In order to have access to the API to perform some request the notebook retrieves some secrets that are configured in Databricks by the deployment project.

2. Retrieve Assets

Next thing is to retrieve the Assets currently indexed by Azure Search to locate their projections in the Knowledge Store. The API will return all Assets whose state is IndexingInAzureSearch.

3. Create database and tables

As part of the ingestion the database and tables in Databricks are created if the Entity it is not deployed or the field RecreateTableOnDeployment it is set to true. For each of the Entities of the ingested Assets, it is checked if the Databricks table is created or not. If this table is not created, the table creation script, CreateTables is executed. This script creates the necessary database and tables in the Databricks cluster to store the information obtained by the indexer. More details can be found in the Table creation section.

4. Retrieve projections schema

  • The schema where the projections are is retrieved for the table. This schema is stored in the AdditionalProperties column for the Entity, in the field SearchServices. Important fields for this schema are the columns for the FilePath and for the Projections. With this schema, the Projections column is received. The table row definition will include the following columns:

  • Path

  • Projections
  • SidraIdAsset = asset.id
  • SidraFileDate = asset.asset_date
  • SidraPassedValidation
  • SidraLoadDate = CurrentDate

5. Check the status for the indexer and merge to the Delta table in Databricks

The status of the indexer is checked to ensure it has finished processing. For each Asset the Entity it is known, so this Entity is used to check the state of its associated processing indexer. If the indexer has finished to index the file, the projections are stored in a container of Azure Storage Account. The execution of the notebook locates the information for the Asset, retrieves the projections. and stores them in the Databricks tables.

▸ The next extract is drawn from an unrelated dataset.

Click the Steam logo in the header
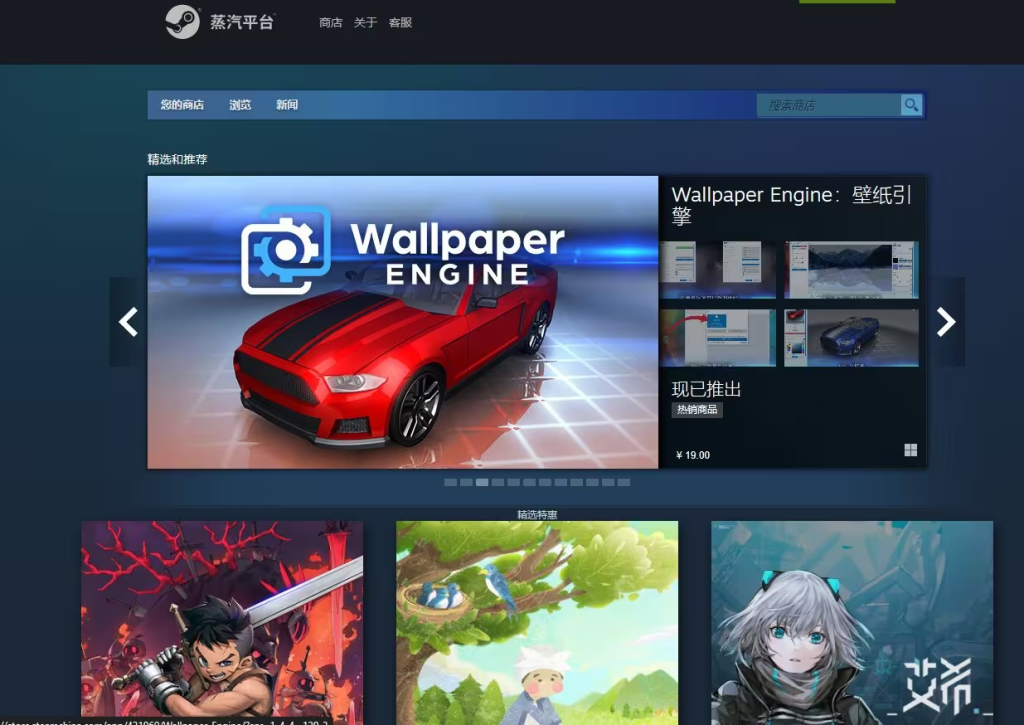 tap(182, 22)
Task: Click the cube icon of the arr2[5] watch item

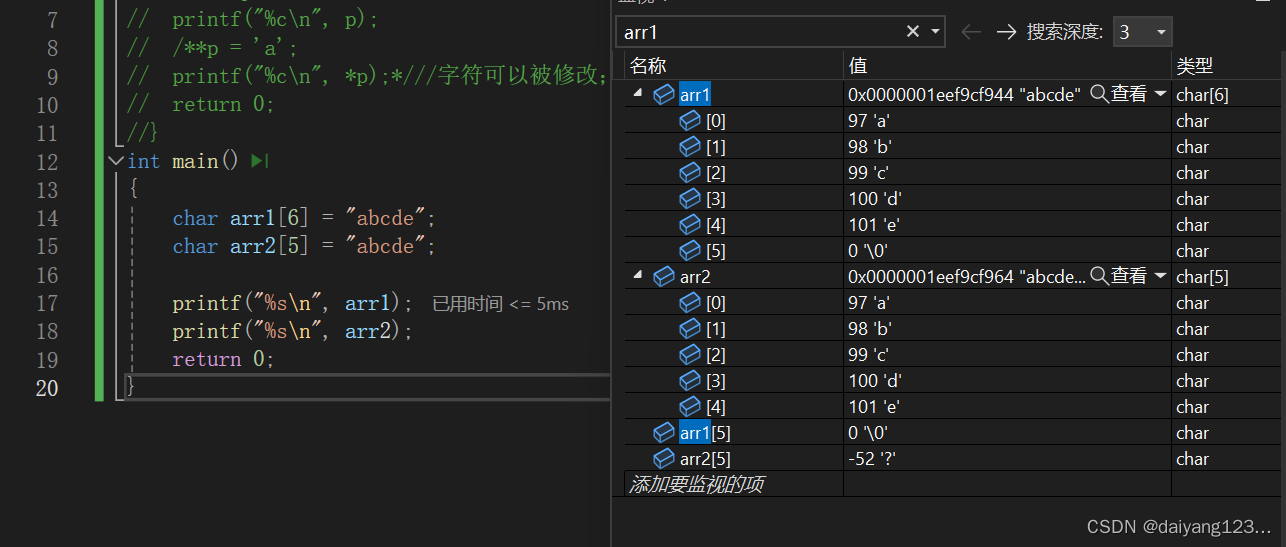Action: [x=664, y=459]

The indexer should be in SUCCESS state (so, not in error state or still running), for the script to continue for the Assets. If that is the case, then a dataframe is created and the results merged to the Delta table.

6. Change Asset status

The last step is to change the status of the Asset to MovedToDataStorageUnit. Also, the number of Entities, and size in bytes are updated for the successful Assets.


Last update: 2024-04-08